Earlier this evening I posted a poll on Twitter:
The high “yes” response from primary teachers was little surprise to me, despite my having spent a good amount of time over the last couple of years trying to persuade people otherwise.
One thing that sets us apart from secondary colleagues, I think, is the introduction of the Interim Assessment Frameworks for Year 2 and Year 6. Where teachers might otherwise have felt excited about the prospect of moving away from levels, these frameworks have undone any positivity about the shift, as they present all the age-old issues with levels and then some more on top.
I have written briefly about this in the past, but let me set it out in more detail:
One of the issues with levels was that children of very different capabilities were categorised into a single group of “level 3”, or somesuch band. As a result, there was a huge focus on pupils near a threshold, a rush to push pupils through minimal content required to move into the next band, and a wide variety of information lost as it was translated into a single number.
All of these problems are replicated when you look at the new “Working Towards”, “Working At” and “Greater Depth” bands that replace them.
Daisy Christodoulou has written clearly on the problems of adverbs. While there are few adverbs in the new frameworks, we still have statements to judge such as whether pupils read “age-appropriate books”, or use “noun phrases effectively”. Though the exemplification materials try to illustrate some of these points, the subjectivity remains a significant issue.
One of the most challenging aspects of the new approach is the measure of ‘independence’. Having spent years hearing from secondary colleagues and the department what a nightmare Controlled Assessment was, we now have a virtually identical problem forced upon us at KS2, including the freedom for children to re-write work “after discussion with the teacher”. What nonsense that children should be able to spell “most words correctly (year 5 and 6)” – whatever that might mean – but that at the same time they are permitted to use dictionaries and word banks in their efforts to do so.
All of these issues are bad enough, but when added to the content it gets ridiculous. Many will be aware of the nonsense of expecting seven-year-olds to write like Enid Blyton characters when using exclamatory sentences. Cue teachers up and down the country recounting Little Red Riding Hood at length.
The situation is replicated at Key Stage 2, where teachers nationwide are now finding ways to force barely competent writers to use hyphens and dashes in their work to provide evidence of meeting the expected standard.
To make matters worse, the Writing criteria at both stages barely mention the need for any purposeful composition or understanding of audience & purpose. They might as well have stuck with the results from the grammar test.
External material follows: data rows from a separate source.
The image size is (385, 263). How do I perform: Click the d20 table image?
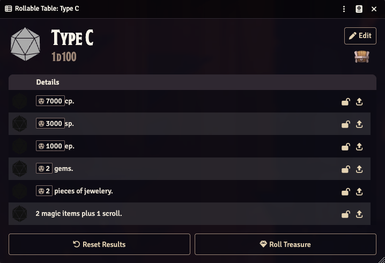pyautogui.click(x=25, y=44)
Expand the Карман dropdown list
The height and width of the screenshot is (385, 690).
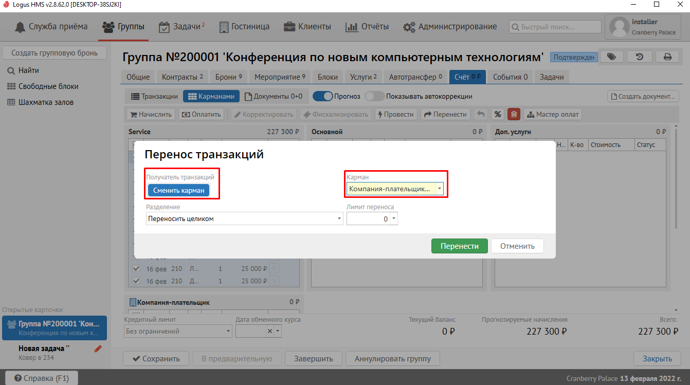(439, 189)
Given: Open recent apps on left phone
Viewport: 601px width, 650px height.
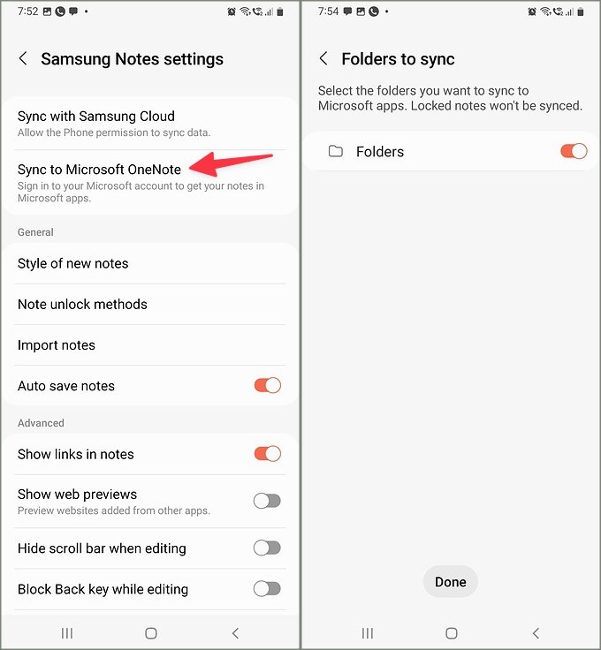Looking at the screenshot, I should tap(67, 633).
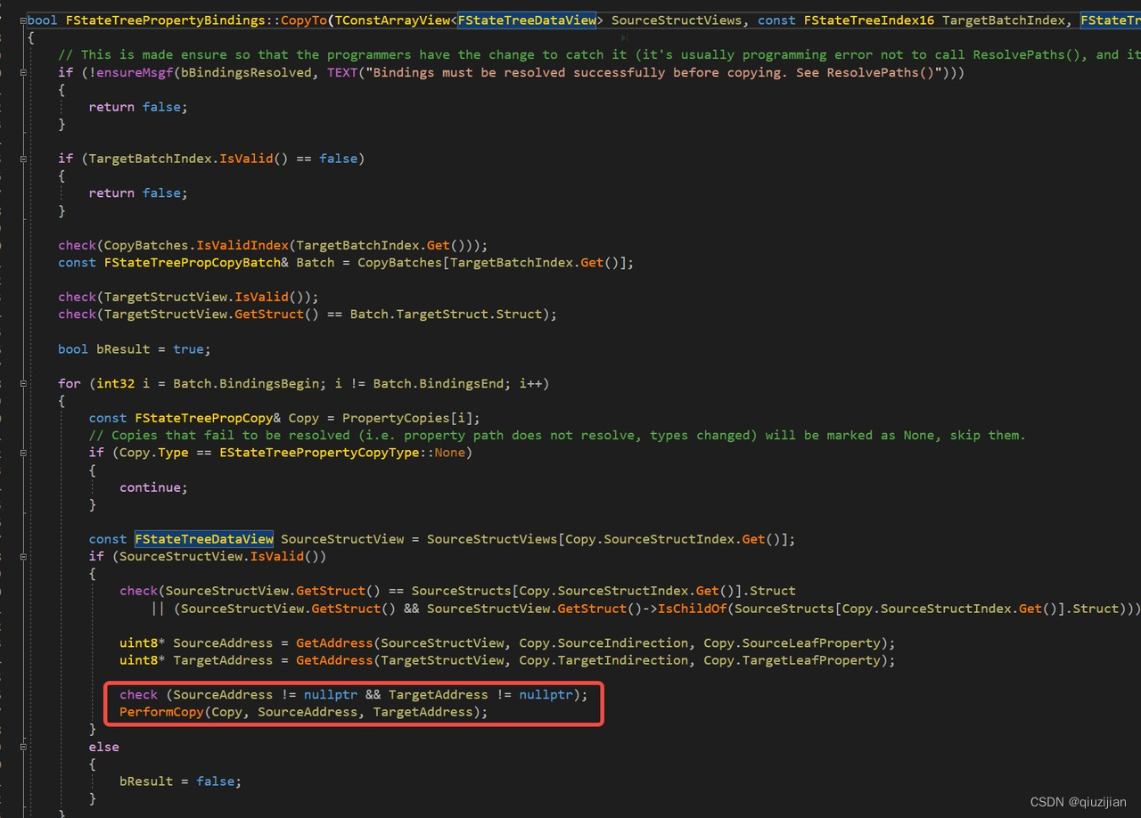Click the highlighted FStateTreeDataView template argument
The height and width of the screenshot is (818, 1141).
pyautogui.click(x=528, y=20)
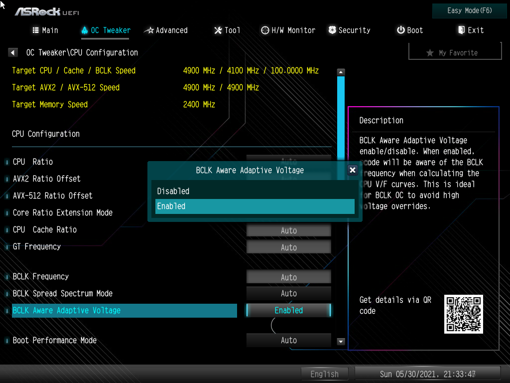Screen dimensions: 510x383
Task: Click the QR code image
Action: [x=463, y=314]
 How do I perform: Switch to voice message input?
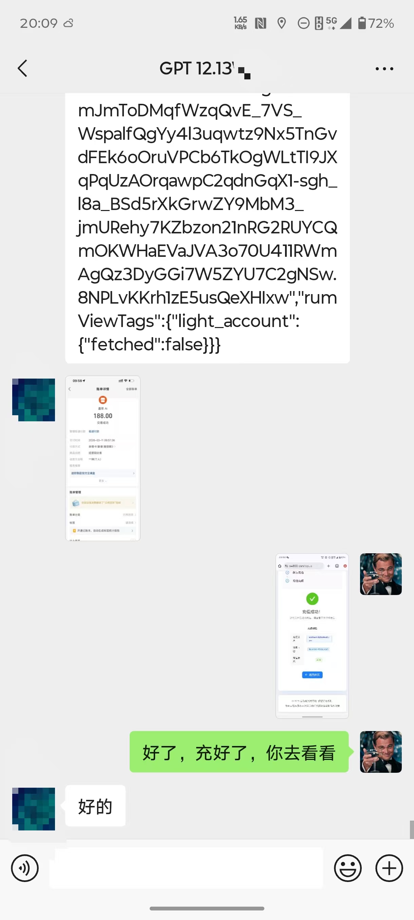click(25, 868)
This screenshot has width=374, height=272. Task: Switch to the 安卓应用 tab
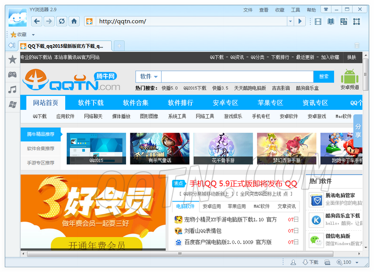pyautogui.click(x=211, y=206)
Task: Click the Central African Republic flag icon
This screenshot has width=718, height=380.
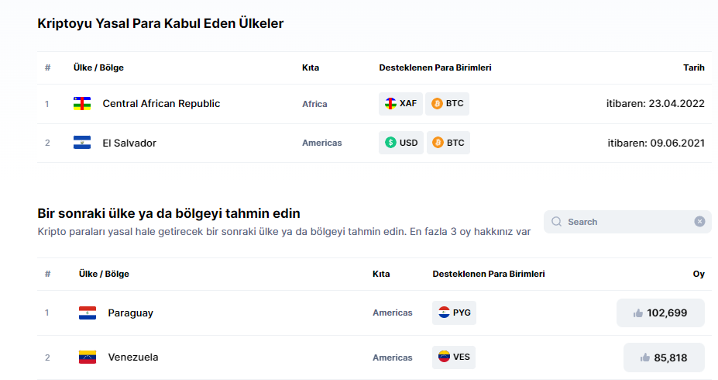Action: click(82, 104)
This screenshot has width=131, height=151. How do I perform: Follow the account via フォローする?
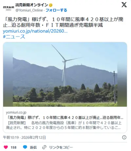point(56,10)
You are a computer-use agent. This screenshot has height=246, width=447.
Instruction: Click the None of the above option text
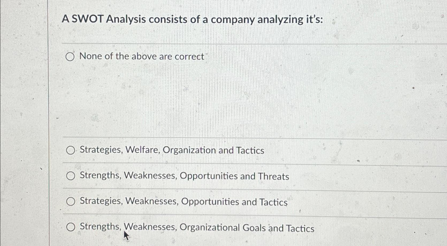coord(141,56)
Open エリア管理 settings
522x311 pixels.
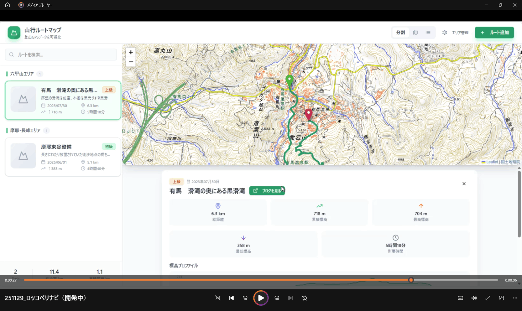coord(456,33)
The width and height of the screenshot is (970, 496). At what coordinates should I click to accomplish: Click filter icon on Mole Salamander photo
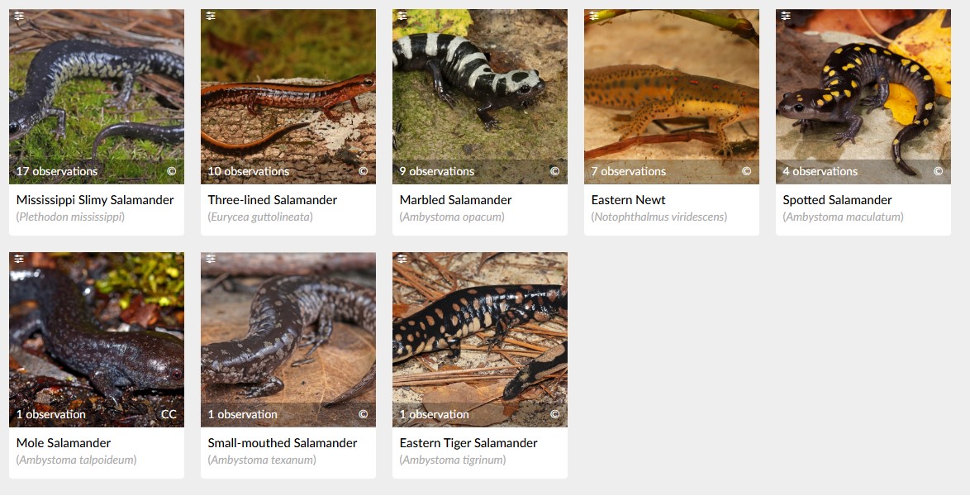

[Note that my criticism is not about the raising of expectations, but the narrowness of them]
If a teacher did exactly as directed by the frameworks, and checked every child’s work for evidence of each statement, they would find themselves making well over 1500 judgements per class. It simply isn’t manageable. And while in the past teachers could grasp a sense of “levelness” of work, now the need to ensure that every 11-year-old has used at least one hyphen in their writing has led to a burdensome approach.
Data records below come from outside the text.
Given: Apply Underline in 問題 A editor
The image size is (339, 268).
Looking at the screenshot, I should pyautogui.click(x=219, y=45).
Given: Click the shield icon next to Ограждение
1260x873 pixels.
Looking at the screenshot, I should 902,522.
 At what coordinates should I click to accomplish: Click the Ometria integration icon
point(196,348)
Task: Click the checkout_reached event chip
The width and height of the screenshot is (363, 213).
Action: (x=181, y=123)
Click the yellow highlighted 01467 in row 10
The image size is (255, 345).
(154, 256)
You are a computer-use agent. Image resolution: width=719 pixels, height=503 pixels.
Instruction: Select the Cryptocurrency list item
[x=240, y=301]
One of the key aims of any assessment at the end of primary school ought to be to provide useful information to secondary colleagues. Yet the bandings used do little to support this. A pupil who can’t yet explain how fossils explain evolution would be deemed “not meeting the expected standard”. Little regard is given to their other wide-ranging knowledge that secondary teachers might draw upon.
We were repeatedly told that the old system of levels didn’t help parents to understand their children’s learning and needs. But the new framework makes that problem worse. After all, save for a few avid primary colleagues, who could reasonably put these descriptors in order, let alone know what each entails?
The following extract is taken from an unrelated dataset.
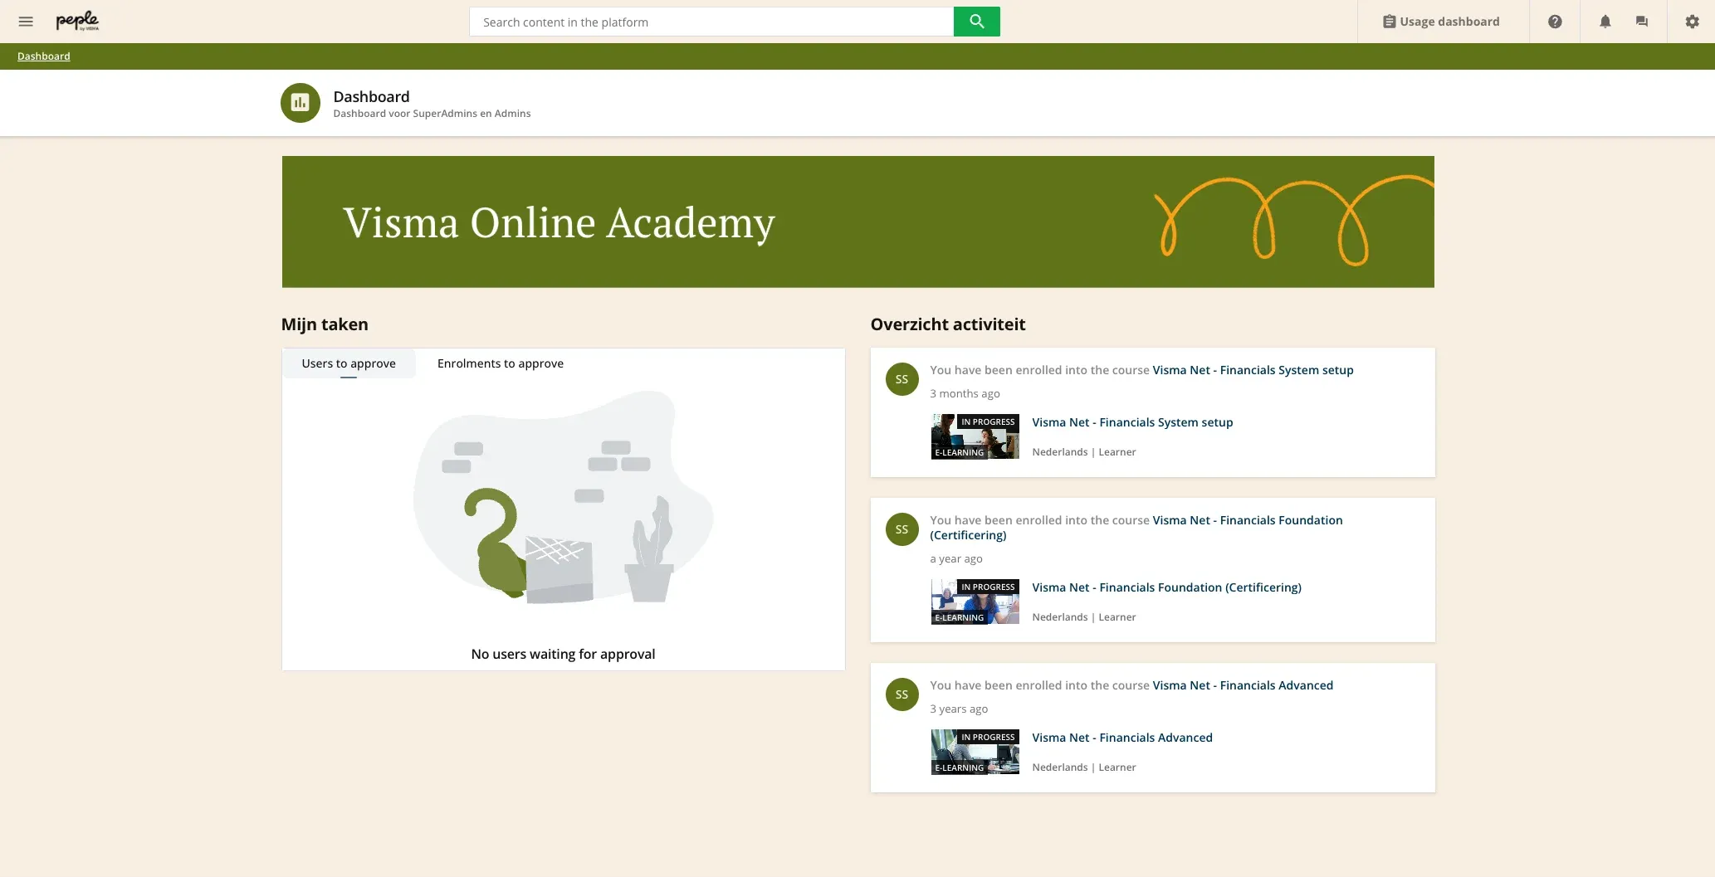Click Financials Foundation (Certificering) course title link
This screenshot has width=1715, height=877.
coord(1165,587)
Perhaps the most significant issue to explain the poll results is the pace at which change has been rushed through. Not just for teachers, but clearly for the department too. Deadlines have repeatedly been pushed back, and exemplification materials coming out just weeks before final judgements are due is unacceptable.
The shift between systems mid-key stage has also exacerbated problems.The change in expectations for the expected standard at a time when pupils were half-way through the Key Stage has been unhelpful and unfair. It has undoubtedly led to many teachers wishing no change had been made at all.
What should have happened?
Changing a whole assessment system is big work. To be done well it needs time and thought. If we were going to be stuck with an interim system, then better to have kept a development of levels in the interim. It would have been perfectly possible to add some pre-requisites to the existing level descriptors as a transition document while the finer detail was worked out. But better still, a roll-out of the new curriculum that saw the new tests introduced at the end of a full key-stage would have been much fairer and much easier to organise.
Now, as it stands, there is more damage to undo, and the poll at the top illustrates it only too well.